Unfortunately I can’t just switch my feelings on and off. I know how I feel in matters of love. What a dangerous place to find myself in my biggest moment of vulnerability since being a little girl. Feeling completely out of control at that point in time.
A drunken moment but one that was fuelled by feelings that had sat with me when I had first walked through that door. A feeling I shared with my friend at the time. It took very little to find me in a place, so out of my depth, that would impact my life and the lives of others I love with such force that finding my way through this minefield to a place that feels completely safe is still ongoing.
I have to look at the destruction of that security that is of my making every single day but try to look beyond it and see all the beauty instead. It is my mission as soon as I open my eyes.
It’s not like others who care about me didn’t warn me. It’s not like he didn’t warm me. But of course I’m miss unconditional love.
I knew him. I saw more. I saw what sat underneath all that external charm. A beautiful person. A complicated person. A person that has so many wonderful qualities. A person that I see beyond all the smoke and mirrors. A persons who essence is what I love and warm to in all their complete differences. Beautiful inside and out and who I love more than I ever imagined possible.
Two people that know us both, on two different occasions in the last 2 months said to me “I always thought you two had something special”.
“We are just friends”. I said. What I wanted to say was “Yeah I thought it was something special too. Am I the archetypal fool in love”
Every person close to me told me; you are just another in a long line of girls that show up in a moment until you are no longer required.
I must look so stupid to them.I know I feel it everyday.
But I loved this person in a way that I never had previously and I couldn’t pretend. It felt wrong to just pretend. I couldn’t do what others do and have that bit on the side for a minute. I’m not made that way. Fairytale pure. It was all or nothing.

WHAT IS EXPECTED: Translate this sentence from the supplied text about love into Spanish: "But I loved this person in a way that I never had previously and I couldn't pretend."

DATA SEGMENT:
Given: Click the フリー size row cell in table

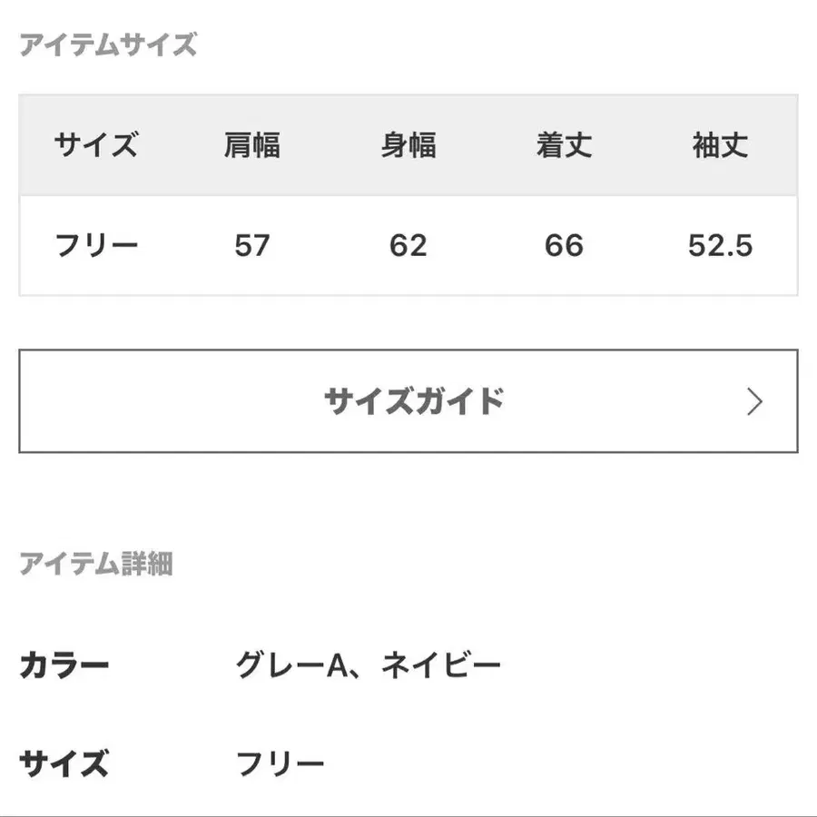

TASK ANSWER: Pero amaba a esta persona de una manera en que nunca lo había hecho antes y no podía fingir.